1. Welcome to the Historical Novel Review blog. Can you tell us a little about your novel?
It is the early 1880s. Irma Vitale, a young needleworker, lives in a mountain town of Opi, in Southern Italy. Opi is all she has ever known and all who leave it come to grief. Yet circumstances force her to leave Opi, to go down the mountain and make her way to the difficult cities of America. There she will create a new family and forge a new life and different work built on her extraordinary skill with a needle.
Village of Opi
Pescasseroli
(Both pictures courtesy of Viaggio In Abruzzo)
2. What inspired you to write a novel about a woman in this period of history?

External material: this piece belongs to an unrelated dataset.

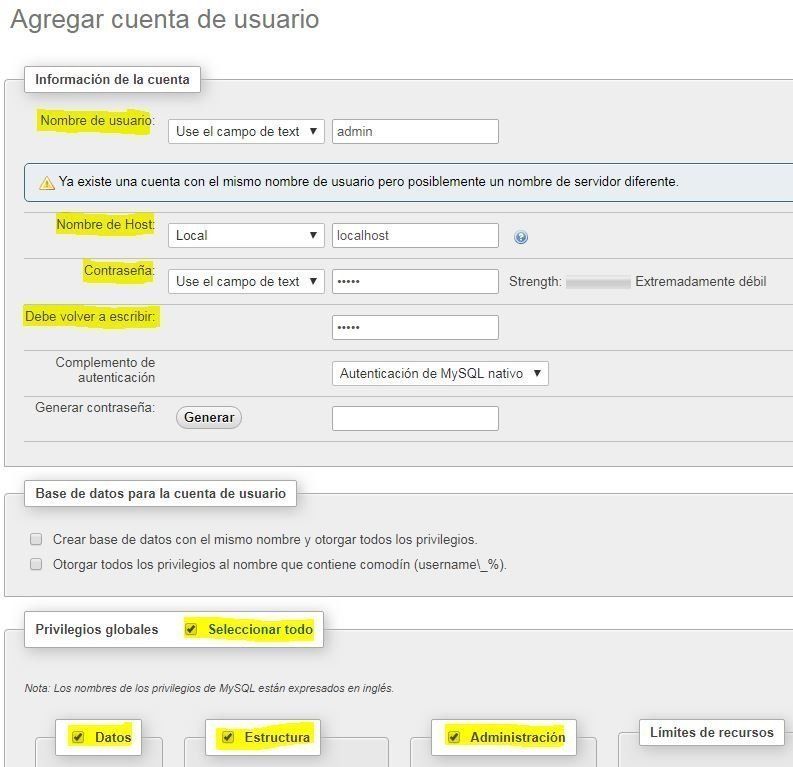Click the help icon next to localhost field
The height and width of the screenshot is (767, 793).
[x=521, y=237]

I’ve always been fascinated by the idea of immigration. What situations and facts of character force some to leave what is known and go to the unknown? Whether we speak of the great immigration waves of modern history – and the late 19th Century was one – or the exodus from Africa 40,000 years ago, some moved and some stayed and endured. Some kept moving. Some found peace and some who were successful in the old world utterly failed to adapt. Why? I’m attracted to the late 19th Century also because in rural Italy you had timeless agrarian traditions pushed up against the roar of industrialization. How does a young woman with so painfully little experience of the modern world make that shift? And more, how does she apply the skills she has -- shepherding, needleworking – and her own character in a world that is so vastly different from what she knows? I was interested in what happens when you totally strip away a support system as well as things like money, connections or physical beauty that can ease any path. Why will a character like Irma endure and thrive when someone like her brother Carlo, who seems better adapted, flounders and probably fails?
And finally, I saw Irma. I actually conjured a still, cloaked figure when I was walking around Opi on a cold twilight. She was silhouetted against a darkening sky, quite alone, and I wanted to see her face and follow her journey.

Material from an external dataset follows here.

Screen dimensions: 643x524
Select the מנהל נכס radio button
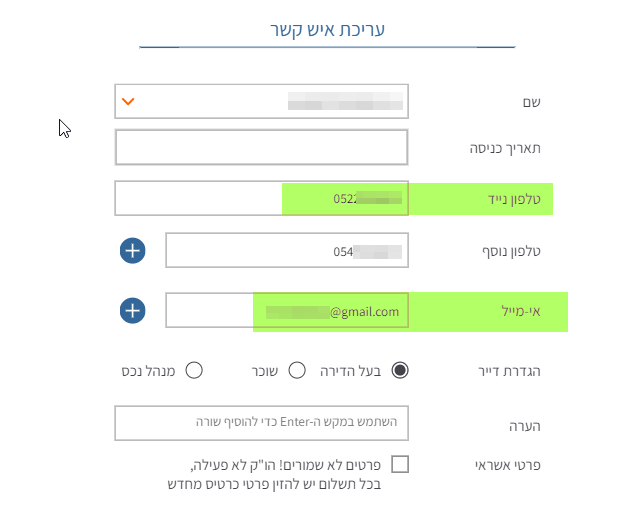[194, 370]
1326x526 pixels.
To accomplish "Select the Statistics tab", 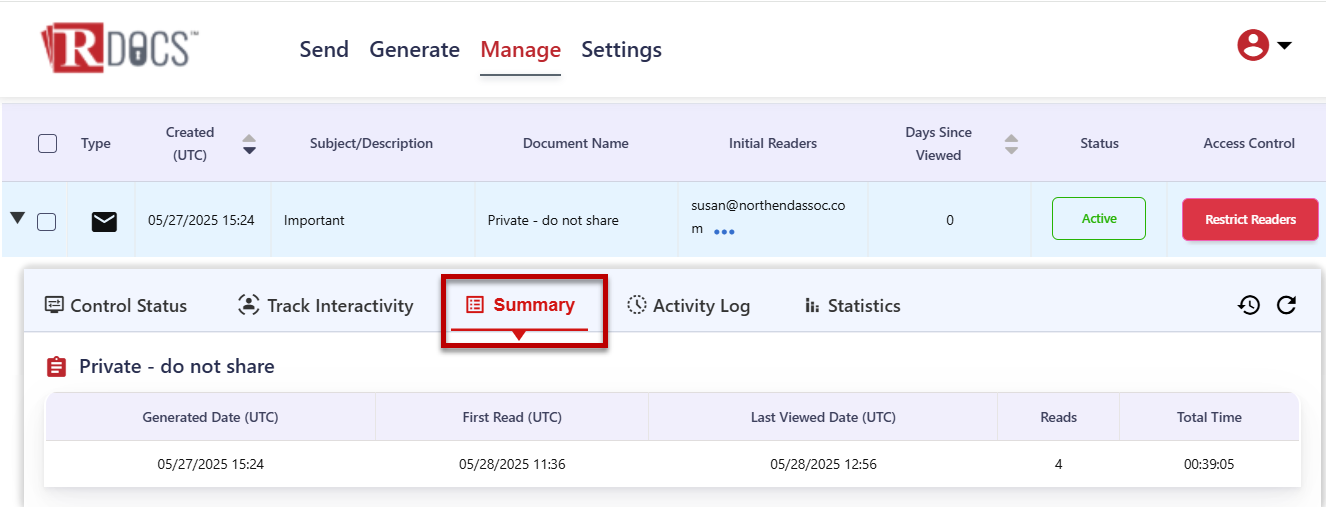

3. What hardships did women face in this particular century and what lessons can today's woman learn from it?
Of course there were physical discomforts. Medicine was still primitive. Birth control and contraception were little understood and women suffered. I discovered that many women of all classes in Irma’s time might have had up to 10 abortions, as well as endured life-threatening induced miscarriages to control family size. They faced high risks of death in childbirth. They faced a society which did not have strong models for sexual relationships based on equality. Many women around the world still face these dangers.
But aside from these dramatic differences, the fact of leaving what is known and going to the unknown is part of every woman’s life today. We leave home or a hometown. Enter a relationship or leave one. Change jobs. In each case, so many of the skills we had in one situation become irrelevant in the new. Yet there are basic truths and basic strengths that can help us. Thus Irma manages to pull from the memory of a pushing through the hard work of sheep shearing, for instance, to sustain her in other hard work. Her memory that sometimes a tree torn out of a mountain can re-root and thrive buoys her up. Irma is not afraid to work hard, yet holds out for work that affirms her gifts and her sense of her best self. She struggles to read the characters of strangers carefully and trust when she can, serves when she is able. These values are still with us, I think.

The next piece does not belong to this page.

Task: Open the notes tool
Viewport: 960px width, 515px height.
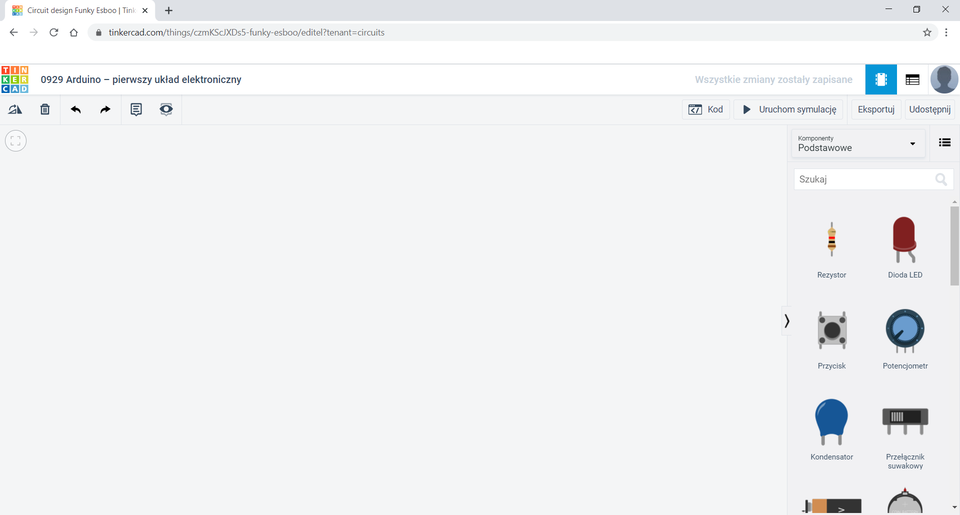Action: (136, 109)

4. Can you describe a typical writing day?
I work three days a week, writing for an agency, so I try to get in as much writing as I can the other days. I get up about 6 am to work before breakfast and work in the later afternoon or after dinner. I’m in a writing group which read every chapter of When We Were Strangers until I began submitting it. I was also sending chapters to other trusted readers. My sister has a doctorate in immigration history so she checked many facts. Other readers read as well and I listened carefully. So at any one time, I might have been blocking one chapter and revising the earlier two or three. Normally I begin each session by revising what I wrote in the earlier session. I kept notebooks and post-its to write down ideas that came between sessions. The flow and rhythm of sentences is very important to me, as well as the authenticity of imagery, so there was just a vast amount of revision, adding, taking away, like the frog that jumps two feet from the bottom of a well, falls back a foot, and so forth. But if you keep at it, you do see daylight.
5. Can you tell us briefly about your other novels and any new novels in the works.
This is my first novel that has been published. I wrote a medieval novel earlier that started falling apart under its own weight. I’ve learned a lot since then and am working again in the medieval age, but with a fictional main character who becomes entwined in the household of the Holy Roman Emperor and slowly creates an independent life for herself.
Thank you Pamela, for taking the time to tell us a little bit about yourself.